Trump-Administration verschärft Prüfung von H-1B-Visen

Die Donald-Trump-Administration hat strengere Überprüfungen für H-1B-Visumantragsteller angeordnet, einschließlich der Kontrolle von LinkedIn-Profilen und Lebensläufen. Die Maßnahme zielt auf Beteiligung an der Zensur von Redefreiheit ab. Dieses für US-Tech-Firmen lebenswichtige Visum unterliegt nun tiefergehenden Kontrollen.

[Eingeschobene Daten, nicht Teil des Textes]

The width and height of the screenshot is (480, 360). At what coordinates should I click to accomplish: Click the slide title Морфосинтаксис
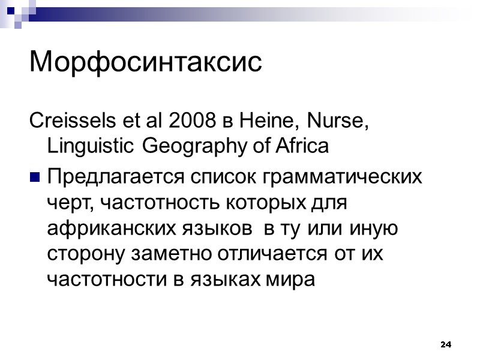[x=146, y=62]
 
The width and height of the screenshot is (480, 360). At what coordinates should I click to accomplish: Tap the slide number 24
[x=445, y=344]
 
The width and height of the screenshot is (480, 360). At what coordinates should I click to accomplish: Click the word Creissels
[x=64, y=123]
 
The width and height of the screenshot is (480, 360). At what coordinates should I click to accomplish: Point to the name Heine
[x=260, y=123]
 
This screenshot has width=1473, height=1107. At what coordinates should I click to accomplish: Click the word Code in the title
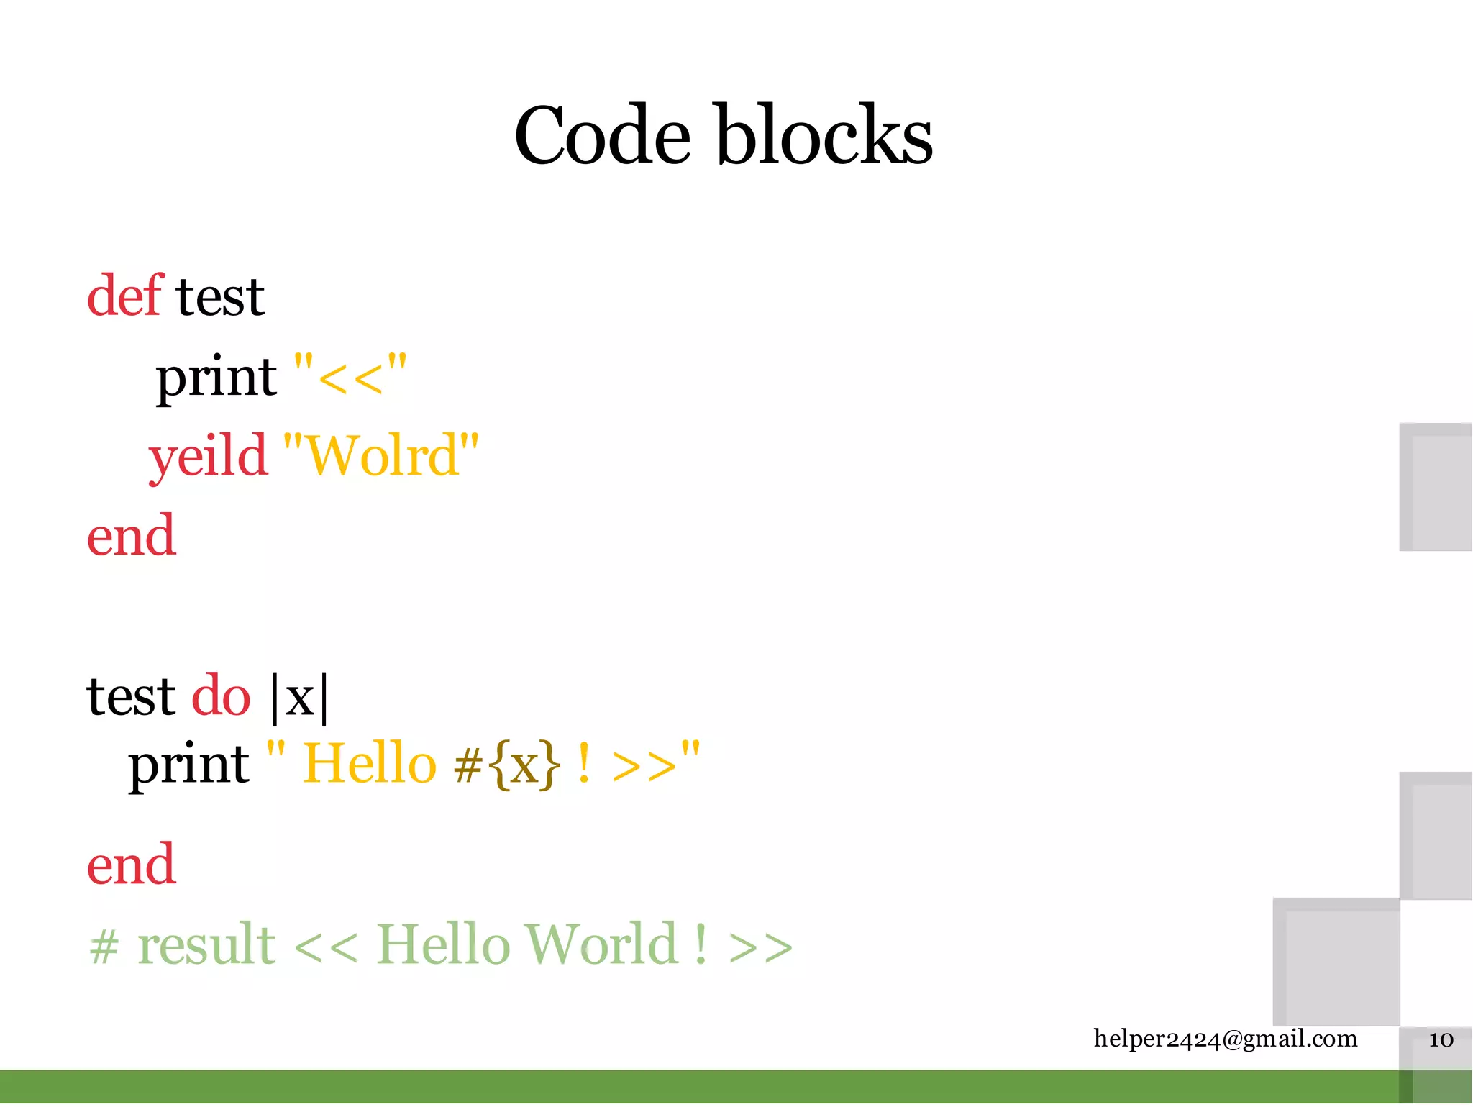coord(602,135)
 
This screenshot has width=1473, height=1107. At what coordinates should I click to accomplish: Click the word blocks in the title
coord(824,135)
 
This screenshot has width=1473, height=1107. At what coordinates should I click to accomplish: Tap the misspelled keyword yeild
coord(208,457)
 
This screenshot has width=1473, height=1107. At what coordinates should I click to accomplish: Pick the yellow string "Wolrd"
coord(381,455)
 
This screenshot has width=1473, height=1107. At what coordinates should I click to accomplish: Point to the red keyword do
coord(221,696)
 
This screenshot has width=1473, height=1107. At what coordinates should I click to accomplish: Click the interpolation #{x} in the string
coord(506,764)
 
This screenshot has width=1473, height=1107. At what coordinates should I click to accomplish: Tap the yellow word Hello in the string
coord(370,764)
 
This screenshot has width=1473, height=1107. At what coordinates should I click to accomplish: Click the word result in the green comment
coord(206,944)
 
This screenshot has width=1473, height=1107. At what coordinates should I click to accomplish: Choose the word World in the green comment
coord(601,944)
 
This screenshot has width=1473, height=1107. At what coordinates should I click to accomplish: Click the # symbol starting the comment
coord(104,947)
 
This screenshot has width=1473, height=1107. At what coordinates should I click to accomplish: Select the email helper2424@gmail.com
coord(1225,1039)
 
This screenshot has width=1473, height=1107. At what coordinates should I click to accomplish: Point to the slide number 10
coord(1441,1040)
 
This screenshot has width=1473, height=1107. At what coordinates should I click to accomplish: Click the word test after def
coord(220,296)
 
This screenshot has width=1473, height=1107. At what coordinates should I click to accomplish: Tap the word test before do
coord(131,696)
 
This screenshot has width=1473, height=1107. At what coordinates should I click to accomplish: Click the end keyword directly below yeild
coord(131,536)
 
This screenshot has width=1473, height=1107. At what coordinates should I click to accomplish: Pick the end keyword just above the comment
coord(131,864)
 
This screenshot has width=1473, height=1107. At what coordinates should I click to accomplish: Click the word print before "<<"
coord(216,377)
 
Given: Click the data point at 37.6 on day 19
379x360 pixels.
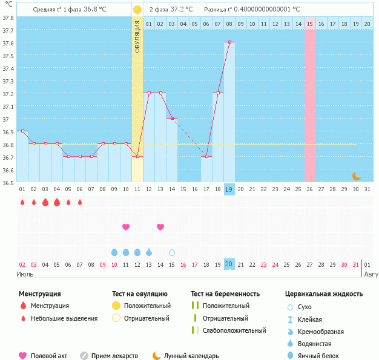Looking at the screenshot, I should point(229,42).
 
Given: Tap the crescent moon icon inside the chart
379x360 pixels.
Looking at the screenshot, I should point(357,175).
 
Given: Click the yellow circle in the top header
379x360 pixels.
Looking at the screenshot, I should point(137,10).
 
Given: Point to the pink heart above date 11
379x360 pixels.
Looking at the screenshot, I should point(126,227).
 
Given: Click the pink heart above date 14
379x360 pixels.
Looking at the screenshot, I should point(160,227).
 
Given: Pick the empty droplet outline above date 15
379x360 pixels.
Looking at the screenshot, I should point(172,252).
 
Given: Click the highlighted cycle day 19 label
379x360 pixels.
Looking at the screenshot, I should point(229,189).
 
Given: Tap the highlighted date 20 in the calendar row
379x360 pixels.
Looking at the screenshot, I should point(229,264).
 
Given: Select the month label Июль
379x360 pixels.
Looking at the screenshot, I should point(25,274).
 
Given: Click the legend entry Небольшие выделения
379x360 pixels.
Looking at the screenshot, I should point(64,318).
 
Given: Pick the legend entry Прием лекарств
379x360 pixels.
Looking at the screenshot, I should point(114,356).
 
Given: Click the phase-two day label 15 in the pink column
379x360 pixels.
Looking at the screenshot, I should point(309,24).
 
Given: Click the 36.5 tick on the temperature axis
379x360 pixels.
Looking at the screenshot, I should point(7,182).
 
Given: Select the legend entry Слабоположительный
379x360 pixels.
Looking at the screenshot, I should point(234,330).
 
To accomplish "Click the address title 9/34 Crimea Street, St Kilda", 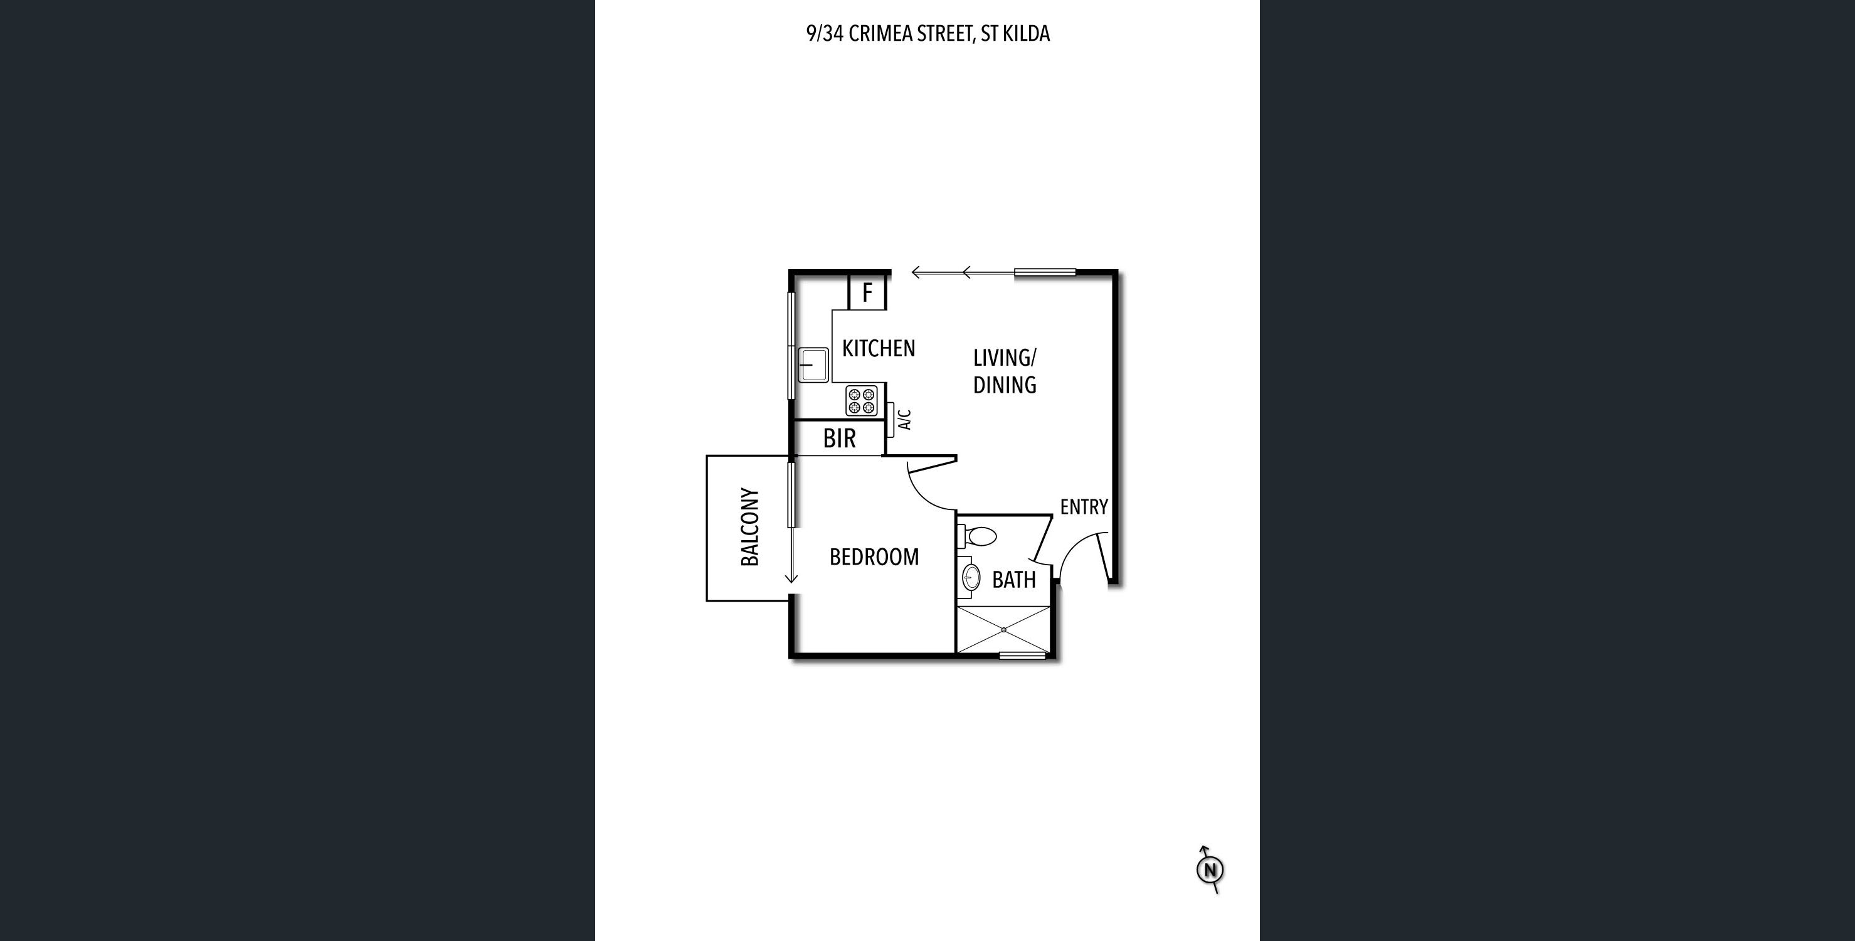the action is click(x=928, y=34).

Die Donald-Trump-Administration hat am 2. Dezember 2025 eine Depesche an alle US-Missionen gesandt und die Konsularbeamten angewiesen, die Lebensläufe und LinkedIn-Profile von H-1B-Visumantragstellern und ihren begleitenden Familienmitgliedern zu prüfen. Die Überprüfung konzentriert sich auf Beschäftigungsgeschichten in Bereichen wie Desinformation, Fehlinformation, Content-Moderation, Faktenprüfung, Compliance und Online-Sicherheit. Wenn Hinweise darauf vorliegen, dass ein Antragsteller verantwortlich oder mitschuldig an der Zensur geschützter Äußerungen in den USA war, wird er gemäß einer spezifischen Bestimmung des Immigration and Nationality Act für unzulässig erklärt.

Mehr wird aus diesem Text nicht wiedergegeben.